• _EXTRACTO_:
Esta madrugada, gracias a los buenos oficios de la
querida Liz, tuve en mis manos por primera vez El Mundo según Amaya.
Como acostumbramos muchos nostálgicos con esos objetos, lo primero que hice fue
sentirlo, palparlo, pasar sus hojas entre mis dedos. Abrí una página al azar y
mis ojos se toparon con un texto que no tardó en arrancarme la primera de lo
que sin duda serán muchas lágrimas. No fue una lágrima de dolor ni de tristeza.
No. Fue acaso melancolía. Fue también alegría ante la certeza de que, como dice
el título de ese texto en la página 140, “todos estamos conectados”.
Por la tarde me di un tiempo y fui a la versión en línea del mundo de Amaya, seguro de que en aquel octubre de 2008 en que el
texto había sido publicado, más de uno habríamos escrito ahí alguna reacción.
No me equivocaba: ahí estaban los comentarios de varios de los que en aquel año
habíamos comenzado a formar una peculiar red que hoy sigue vigente, pese a las
distancias y los abandonos de la mayoría de nuestros blogs. No me sorprendió
encontrar que lo que pensé esta mañana ya estaba registrado ahí, hace más de
tres años.
Hace unas semanas, a finales de 2011, Amaya
expresaba en su cuenta de Twitter y en su blog algo acerca del sentido de
necesitar un abrazo. En estos días, estoy seguro, Amaya está recibiendo muchos
abrazos. Los recibe de quienes están cerca, pero también a través de
comentarios en las redes sociales en las que tanto ha participado. Cada palabra
que recibe es un abrazo que dice “no estás sola”.
Y a partir de este punto me permito hablarte a
ti, Amaya. Porque mis palabras en particular quieren ser un abrazo que dice
“gracias por lo que tu existencia ha dado al mundo”. Y cuando digo al mundo
pienso en el mío, pero pienso también en los mundos que de alguna manera se
ligan a mi pequeño entorno. Mundos de gente que jamás te ha visto y a través de
terceros ha llegado a conocerte y seguirte incluso con mayor ahínco que yo
mismo. Porque han encontrado en ti una manera de dar sentido a la existencia.

• _SU TAREA_: Prosiga el extracto sobre el libro El Mundo según Amaya a partir de su última oración.

• _Filas del conjunto de datos_:
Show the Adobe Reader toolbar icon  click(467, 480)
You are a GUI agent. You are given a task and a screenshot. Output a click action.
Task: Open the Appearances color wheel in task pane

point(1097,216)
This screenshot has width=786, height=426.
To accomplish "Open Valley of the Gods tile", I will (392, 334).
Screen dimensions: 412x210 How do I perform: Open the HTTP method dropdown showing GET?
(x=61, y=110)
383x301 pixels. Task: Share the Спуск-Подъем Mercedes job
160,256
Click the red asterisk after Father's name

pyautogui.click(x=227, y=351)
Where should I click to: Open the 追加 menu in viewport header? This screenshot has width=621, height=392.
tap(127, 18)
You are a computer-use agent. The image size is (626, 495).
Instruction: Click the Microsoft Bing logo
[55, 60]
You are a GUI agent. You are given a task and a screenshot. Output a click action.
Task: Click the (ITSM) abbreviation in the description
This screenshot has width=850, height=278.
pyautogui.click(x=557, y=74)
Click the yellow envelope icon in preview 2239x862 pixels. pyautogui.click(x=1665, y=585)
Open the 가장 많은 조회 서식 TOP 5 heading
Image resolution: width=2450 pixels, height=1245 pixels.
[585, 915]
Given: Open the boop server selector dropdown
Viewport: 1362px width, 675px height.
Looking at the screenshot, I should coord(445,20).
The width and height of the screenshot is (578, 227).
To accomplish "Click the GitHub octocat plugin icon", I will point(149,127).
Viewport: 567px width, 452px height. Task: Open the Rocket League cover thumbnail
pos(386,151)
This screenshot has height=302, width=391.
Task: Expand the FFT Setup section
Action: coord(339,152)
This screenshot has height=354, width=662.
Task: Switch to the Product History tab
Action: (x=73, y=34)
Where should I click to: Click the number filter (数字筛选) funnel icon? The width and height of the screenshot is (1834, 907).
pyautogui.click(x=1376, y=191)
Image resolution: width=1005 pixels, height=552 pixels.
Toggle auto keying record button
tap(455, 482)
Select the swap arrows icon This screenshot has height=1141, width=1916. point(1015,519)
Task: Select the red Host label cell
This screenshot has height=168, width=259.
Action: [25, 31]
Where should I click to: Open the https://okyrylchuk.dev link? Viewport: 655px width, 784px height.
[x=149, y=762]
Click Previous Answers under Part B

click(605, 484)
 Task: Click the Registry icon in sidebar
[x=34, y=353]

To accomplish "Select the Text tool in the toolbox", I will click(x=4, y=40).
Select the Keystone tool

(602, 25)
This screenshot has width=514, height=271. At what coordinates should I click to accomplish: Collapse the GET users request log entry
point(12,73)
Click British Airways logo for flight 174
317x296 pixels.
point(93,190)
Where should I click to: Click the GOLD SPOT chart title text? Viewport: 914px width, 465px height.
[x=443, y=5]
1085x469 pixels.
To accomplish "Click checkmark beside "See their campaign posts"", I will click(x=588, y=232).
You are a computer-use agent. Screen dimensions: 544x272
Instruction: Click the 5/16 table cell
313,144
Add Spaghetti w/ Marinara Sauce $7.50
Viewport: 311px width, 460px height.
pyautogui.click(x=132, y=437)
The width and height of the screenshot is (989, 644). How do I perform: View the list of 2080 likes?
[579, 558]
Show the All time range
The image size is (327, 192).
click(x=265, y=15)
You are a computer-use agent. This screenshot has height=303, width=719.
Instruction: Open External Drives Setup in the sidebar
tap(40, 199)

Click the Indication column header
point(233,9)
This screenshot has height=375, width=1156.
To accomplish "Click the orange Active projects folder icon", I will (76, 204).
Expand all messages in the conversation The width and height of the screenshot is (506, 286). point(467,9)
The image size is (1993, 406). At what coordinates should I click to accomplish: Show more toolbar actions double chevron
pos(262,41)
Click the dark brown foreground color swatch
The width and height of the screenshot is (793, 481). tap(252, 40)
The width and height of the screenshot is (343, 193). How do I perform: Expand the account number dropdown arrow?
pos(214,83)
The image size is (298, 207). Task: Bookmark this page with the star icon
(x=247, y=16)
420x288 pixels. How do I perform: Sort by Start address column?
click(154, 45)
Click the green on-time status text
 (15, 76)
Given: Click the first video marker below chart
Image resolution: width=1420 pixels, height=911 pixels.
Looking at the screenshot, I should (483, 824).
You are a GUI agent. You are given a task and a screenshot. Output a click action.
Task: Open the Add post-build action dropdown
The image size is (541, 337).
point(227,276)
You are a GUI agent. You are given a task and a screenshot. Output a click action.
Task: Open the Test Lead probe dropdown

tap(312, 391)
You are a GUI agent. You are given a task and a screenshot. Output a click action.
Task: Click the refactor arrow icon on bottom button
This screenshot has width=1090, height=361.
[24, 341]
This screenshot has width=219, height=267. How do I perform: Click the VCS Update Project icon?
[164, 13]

• _RESULTADO DEL EJERCICIO_:
Es curioso, escribo como si yo sí
te conociera en persona. Como si yo hubiese ya tenido la fortuna de escuchar tu
voz o haberte dado uno de esos abrazos con los brazos verdaderos. Y no. Sin
embargo, son ya cuatro años de conocerte. Cuatro años que de alguna manera nos
hemos seguido la pista. Hace un mes, en ocasión de mi cumpleaños, usaste
aquella frase que nos permitió conocernos, aquella de “la obligación ciudadana
de vivir en la indignación permanente”. Y de ahí pa’l real. Aquí estamos.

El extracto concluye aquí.